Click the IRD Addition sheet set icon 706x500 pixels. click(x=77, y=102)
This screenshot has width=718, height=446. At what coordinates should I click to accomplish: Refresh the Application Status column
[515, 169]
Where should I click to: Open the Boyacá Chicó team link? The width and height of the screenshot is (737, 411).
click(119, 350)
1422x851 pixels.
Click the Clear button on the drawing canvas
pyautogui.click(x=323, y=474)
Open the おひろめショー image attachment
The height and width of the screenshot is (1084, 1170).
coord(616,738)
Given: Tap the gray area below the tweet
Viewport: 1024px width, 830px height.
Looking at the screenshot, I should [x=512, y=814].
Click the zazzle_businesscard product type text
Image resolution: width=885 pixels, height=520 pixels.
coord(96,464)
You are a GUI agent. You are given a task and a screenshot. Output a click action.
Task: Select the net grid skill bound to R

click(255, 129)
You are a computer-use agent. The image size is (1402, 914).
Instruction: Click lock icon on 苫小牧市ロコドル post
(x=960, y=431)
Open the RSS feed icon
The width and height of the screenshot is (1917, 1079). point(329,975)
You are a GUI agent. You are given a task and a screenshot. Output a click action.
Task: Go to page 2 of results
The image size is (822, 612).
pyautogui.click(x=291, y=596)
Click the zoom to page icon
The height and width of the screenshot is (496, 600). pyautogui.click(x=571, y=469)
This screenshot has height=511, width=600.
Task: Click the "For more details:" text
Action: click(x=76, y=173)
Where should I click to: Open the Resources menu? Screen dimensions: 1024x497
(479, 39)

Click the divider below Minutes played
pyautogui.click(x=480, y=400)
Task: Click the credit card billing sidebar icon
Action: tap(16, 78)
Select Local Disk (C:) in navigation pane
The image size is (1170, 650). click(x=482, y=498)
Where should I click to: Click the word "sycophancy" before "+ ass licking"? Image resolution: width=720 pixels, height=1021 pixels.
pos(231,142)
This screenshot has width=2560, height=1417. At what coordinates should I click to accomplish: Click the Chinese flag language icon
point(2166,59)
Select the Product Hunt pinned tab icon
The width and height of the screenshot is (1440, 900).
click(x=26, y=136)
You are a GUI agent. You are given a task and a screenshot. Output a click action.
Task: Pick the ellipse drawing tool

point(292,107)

::::::::::

* TASK BRIEF
Switch every "GUI agent" in the records above to "screen assistant", and write out all the lines again with nothing else changed.

* EXERCISE RESULT
Click the IRD Addition sheet set icon 706x500 pixels. click(x=77, y=102)
This screenshot has width=718, height=446. At what coordinates should I click to accomplish: Refresh the Application Status column
[515, 169]
Where should I click to: Open the Boyacá Chicó team link? The width and height of the screenshot is (737, 411).
click(119, 350)
1422x851 pixels.
Click the Clear button on the drawing canvas
pyautogui.click(x=323, y=474)
Open the おひろめショー image attachment
The height and width of the screenshot is (1084, 1170).
coord(616,738)
Given: Tap the gray area below the tweet
Viewport: 1024px width, 830px height.
Looking at the screenshot, I should [x=512, y=814].
Click the zazzle_businesscard product type text
Image resolution: width=885 pixels, height=520 pixels.
coord(96,464)
You are a screen assistant. You are given a task and a screenshot. Output a click action.
Task: Select the net grid skill bound to R

click(255, 129)
You are a computer-use agent. The image size is (1402, 914).
Instruction: Click lock icon on 苫小牧市ロコドル post
(x=960, y=431)
Open the RSS feed icon
The width and height of the screenshot is (1917, 1079). point(329,975)
You are a screen assistant. You are given a task and a screenshot. Output a click action.
Task: Go to page 2 of results
The image size is (822, 612).
pyautogui.click(x=291, y=596)
Click the zoom to page icon
The height and width of the screenshot is (496, 600). pyautogui.click(x=571, y=469)
This screenshot has height=511, width=600.
Task: Click the "For more details:" text
Action: click(x=76, y=173)
Where should I click to: Open the Resources menu? Screen dimensions: 1024x497
(479, 39)

Click the divider below Minutes played
pyautogui.click(x=480, y=400)
Task: Click the credit card billing sidebar icon
Action: tap(16, 78)
Select Local Disk (C:) in navigation pane
The image size is (1170, 650). click(x=482, y=498)
Where should I click to: Click the word "sycophancy" before "+ ass licking"? Image resolution: width=720 pixels, height=1021 pixels.
pos(231,142)
This screenshot has width=2560, height=1417. At what coordinates should I click to accomplish: Click the Chinese flag language icon
point(2166,59)
Select the Product Hunt pinned tab icon
The width and height of the screenshot is (1440, 900).
click(x=26, y=136)
You are a screen assistant. You are given a task and a screenshot. Output a click action.
Task: Pick the ellipse drawing tool

point(292,107)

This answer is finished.